Every Event Has a Home
When you produce a message to StreamHouse, it doesn't just vanish into the cloud. It follows a precise, deterministic path: from your producer, through an agent's memory buffer, into a compressed binary segment, and finally into an S3 object where it will live with 11 nines of durability.

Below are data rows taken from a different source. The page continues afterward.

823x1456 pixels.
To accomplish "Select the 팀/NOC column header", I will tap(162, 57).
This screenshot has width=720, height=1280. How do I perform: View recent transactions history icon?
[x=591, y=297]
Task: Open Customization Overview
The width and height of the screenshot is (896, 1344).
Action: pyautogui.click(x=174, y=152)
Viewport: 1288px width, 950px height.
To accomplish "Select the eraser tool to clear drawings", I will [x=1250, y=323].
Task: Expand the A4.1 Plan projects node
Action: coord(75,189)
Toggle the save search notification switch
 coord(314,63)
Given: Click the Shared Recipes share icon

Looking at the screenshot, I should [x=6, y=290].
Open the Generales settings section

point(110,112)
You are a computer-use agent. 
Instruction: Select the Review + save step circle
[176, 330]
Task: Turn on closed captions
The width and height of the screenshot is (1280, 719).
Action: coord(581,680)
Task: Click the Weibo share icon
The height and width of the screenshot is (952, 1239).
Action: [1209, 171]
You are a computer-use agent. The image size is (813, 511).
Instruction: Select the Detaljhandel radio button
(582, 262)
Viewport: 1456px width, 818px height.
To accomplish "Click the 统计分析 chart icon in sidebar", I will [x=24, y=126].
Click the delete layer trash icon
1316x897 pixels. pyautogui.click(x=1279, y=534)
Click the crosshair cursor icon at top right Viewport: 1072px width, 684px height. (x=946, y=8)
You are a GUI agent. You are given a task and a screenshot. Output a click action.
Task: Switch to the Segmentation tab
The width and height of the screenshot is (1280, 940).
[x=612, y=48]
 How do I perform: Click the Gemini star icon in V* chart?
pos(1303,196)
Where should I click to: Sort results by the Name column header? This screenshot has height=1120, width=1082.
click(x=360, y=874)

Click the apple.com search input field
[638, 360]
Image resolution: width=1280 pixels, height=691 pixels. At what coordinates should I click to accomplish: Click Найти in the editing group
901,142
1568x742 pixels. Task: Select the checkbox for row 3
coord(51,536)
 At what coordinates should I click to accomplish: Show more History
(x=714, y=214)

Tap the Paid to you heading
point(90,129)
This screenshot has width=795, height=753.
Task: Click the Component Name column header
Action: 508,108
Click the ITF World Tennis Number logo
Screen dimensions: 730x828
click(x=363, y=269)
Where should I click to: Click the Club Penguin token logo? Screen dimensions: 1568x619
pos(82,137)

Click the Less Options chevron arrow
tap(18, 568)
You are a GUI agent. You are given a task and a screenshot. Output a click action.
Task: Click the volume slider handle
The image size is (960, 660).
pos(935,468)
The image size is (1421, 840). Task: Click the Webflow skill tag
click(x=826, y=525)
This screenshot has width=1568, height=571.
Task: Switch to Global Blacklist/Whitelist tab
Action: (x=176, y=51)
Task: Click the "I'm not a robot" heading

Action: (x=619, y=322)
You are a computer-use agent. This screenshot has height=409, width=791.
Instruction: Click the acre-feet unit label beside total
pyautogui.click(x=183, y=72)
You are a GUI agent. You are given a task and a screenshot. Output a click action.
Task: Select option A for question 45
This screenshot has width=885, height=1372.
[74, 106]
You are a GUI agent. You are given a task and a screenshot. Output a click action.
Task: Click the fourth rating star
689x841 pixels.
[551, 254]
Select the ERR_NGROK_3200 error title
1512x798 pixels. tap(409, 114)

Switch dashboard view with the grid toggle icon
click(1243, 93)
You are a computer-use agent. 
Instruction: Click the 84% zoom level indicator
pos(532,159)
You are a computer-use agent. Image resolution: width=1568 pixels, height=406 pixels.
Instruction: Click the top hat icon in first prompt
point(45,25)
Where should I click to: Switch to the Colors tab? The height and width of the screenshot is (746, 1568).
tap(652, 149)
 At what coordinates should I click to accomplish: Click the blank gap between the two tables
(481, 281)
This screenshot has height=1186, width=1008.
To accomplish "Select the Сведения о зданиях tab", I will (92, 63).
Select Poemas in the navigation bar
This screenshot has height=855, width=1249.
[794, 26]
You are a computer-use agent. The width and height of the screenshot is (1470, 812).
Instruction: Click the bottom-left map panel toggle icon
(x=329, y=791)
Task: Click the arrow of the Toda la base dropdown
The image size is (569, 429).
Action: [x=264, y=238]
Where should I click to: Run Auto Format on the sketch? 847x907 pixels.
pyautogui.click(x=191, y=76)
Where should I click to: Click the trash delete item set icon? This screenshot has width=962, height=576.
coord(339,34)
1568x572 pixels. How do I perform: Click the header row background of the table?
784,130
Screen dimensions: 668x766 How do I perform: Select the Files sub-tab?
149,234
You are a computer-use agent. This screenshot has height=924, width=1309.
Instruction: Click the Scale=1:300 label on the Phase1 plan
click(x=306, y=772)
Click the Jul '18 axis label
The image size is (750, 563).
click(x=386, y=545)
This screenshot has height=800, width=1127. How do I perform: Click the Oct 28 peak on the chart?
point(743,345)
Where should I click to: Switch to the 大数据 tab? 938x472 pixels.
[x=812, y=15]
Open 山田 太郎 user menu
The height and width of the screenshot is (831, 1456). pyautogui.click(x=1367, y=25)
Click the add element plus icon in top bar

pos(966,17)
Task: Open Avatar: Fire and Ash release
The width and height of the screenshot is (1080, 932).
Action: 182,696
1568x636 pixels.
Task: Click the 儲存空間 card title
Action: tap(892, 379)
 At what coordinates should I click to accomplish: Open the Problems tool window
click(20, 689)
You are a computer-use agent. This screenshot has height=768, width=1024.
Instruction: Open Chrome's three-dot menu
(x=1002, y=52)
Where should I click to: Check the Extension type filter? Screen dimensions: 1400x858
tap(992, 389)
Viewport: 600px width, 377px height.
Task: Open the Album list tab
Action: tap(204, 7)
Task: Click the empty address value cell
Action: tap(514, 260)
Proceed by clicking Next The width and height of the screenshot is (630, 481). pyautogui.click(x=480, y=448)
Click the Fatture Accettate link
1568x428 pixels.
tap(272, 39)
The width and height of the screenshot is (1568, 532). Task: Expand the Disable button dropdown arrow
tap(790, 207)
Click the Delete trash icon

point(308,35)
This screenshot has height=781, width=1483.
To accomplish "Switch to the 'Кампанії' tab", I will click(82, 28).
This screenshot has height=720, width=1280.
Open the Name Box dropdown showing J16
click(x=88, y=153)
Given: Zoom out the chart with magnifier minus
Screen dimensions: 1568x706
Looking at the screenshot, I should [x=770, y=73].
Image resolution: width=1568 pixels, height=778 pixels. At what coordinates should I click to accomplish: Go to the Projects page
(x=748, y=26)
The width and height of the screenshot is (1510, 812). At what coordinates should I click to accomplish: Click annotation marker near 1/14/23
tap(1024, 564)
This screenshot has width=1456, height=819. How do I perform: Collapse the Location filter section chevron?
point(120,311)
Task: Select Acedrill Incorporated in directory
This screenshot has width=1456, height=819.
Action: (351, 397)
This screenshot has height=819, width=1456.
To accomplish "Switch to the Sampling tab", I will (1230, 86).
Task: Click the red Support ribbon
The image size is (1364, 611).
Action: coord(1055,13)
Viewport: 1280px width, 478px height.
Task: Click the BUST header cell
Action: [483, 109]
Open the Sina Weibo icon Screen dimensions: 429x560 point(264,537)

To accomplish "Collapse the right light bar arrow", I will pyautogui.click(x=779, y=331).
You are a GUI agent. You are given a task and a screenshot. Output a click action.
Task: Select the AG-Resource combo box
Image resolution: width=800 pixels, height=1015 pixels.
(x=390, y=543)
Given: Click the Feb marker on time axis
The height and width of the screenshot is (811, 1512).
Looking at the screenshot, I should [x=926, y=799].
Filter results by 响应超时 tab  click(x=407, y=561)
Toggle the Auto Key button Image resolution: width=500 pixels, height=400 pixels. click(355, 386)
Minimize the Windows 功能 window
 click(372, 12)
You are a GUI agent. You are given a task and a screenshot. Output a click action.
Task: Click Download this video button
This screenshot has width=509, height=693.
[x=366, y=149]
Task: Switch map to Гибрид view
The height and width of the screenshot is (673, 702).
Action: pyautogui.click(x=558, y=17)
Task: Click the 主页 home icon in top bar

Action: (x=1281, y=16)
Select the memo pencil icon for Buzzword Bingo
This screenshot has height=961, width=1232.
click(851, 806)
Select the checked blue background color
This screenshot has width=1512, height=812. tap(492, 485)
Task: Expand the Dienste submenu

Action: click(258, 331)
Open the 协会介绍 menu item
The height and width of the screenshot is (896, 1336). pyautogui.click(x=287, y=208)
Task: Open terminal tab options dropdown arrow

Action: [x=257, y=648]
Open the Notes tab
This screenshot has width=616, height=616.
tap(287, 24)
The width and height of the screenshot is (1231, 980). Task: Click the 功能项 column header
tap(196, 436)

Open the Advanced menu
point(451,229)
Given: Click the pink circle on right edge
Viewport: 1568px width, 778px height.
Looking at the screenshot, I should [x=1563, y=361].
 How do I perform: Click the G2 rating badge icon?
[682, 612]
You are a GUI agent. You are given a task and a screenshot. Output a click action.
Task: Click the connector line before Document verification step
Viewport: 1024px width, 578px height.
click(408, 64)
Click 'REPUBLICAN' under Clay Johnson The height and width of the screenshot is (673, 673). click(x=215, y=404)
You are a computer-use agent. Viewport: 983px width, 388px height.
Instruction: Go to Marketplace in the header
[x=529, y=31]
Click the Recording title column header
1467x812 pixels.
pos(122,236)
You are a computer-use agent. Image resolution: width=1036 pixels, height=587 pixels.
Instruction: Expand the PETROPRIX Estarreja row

This post walks through exactly what happens to your bytes at every step.
The Storage Hierarchy
StreamHouse organizes data in four levels:
Records → Blocks → Segments → Partitions
│ │ │ │
Single ~1MB ~64MB Ordered
event batches S3 files log
Records are individual events — a key, value, timestamp, and optional headers. Blocks group ~1MB of records together for compression. Segments are the unit of storage on S3, typically 64MB containing many blocks. Partitions are the ordered sequence of segments that form a topic's log.
The Segment Binary Format
Every segment is a self-contained, immutable file with four sections:
┌─────────────────────────────────┐
│ Header (64 bytes) │
│ - Magic: 0x5348 ("SH") │
│ - Version: u16 │
│ - Flags: u32 │
│ - Compression: u8 │
│ - Created timestamp: i64 │
│ - Record count: u64 │
│ - Start/End offset: u64 │
├─────────────────────────────────┤
│ Block 0 │
│ - Compressed records (~1MB) │
│ - CRC32 checksum │
├─────────────────────────────────┤
│ Block 1 │
│ - Compressed records (~1MB) │
│ - CRC32 checksum │
├─────────────────────────────────┤
│ ...more blocks... │
├─────────────────────────────────┤
│ Sparse Index │
│ - Offset → byte position │
│ - One entry per block │
├─────────────────────────────────┤
│ Footer (16 bytes) │
│ - Index offset: u64 │
│ - File CRC32: u32 │
│ - Magic: 0x454E ("EN") │
└─────────────────────────────────┘
The header is read first to verify the file and understand its contents. The footer is read to locate the index. The index maps offsets to byte positions so consumers can jump directly to the block containing a target offset without scanning the entire file.
Record Encoding
Inside each block, records use varint encoding and delta compression for maximum space efficiency:
┌─────────────────────────────────┐
│ Record │
│ - Offset delta (varint) │
│ - Timestamp delta (varint) │
│ - Key length (varint) │
│ - Key bytes │
│ - Value length (varint) │
│ - Value bytes │
│ - Header count (varint) │
│ - Header entries │
└─────────────────────────────────┘
Instead of storing absolute offsets and timestamps, we store deltas from the previous record. A sequence of offsets like [1000, 1001, 1002, 1003] becomes [1000, 1, 1, 1] — varints that encode in a single byte each.
Why LZ4?
We chose LZ4 as the default compression algorithm after extensive benchmarking:
- JSON payloads: 4.3x compression ratio, 3.2 GB/s decompression
- Protobuf payloads: 1.4x ratio, 3.8 GB/s decompression
- Text logs: 8x ratio, 2.9 GB/s decompression
LZ4 decompresses at nearly memory bandwidth speed, which matters because consumers need to decompress segments on every read. We also support Zstd for workloads where storage cost matters more than latency — it achieves roughly 2x better compression at 5-10x slower decompression.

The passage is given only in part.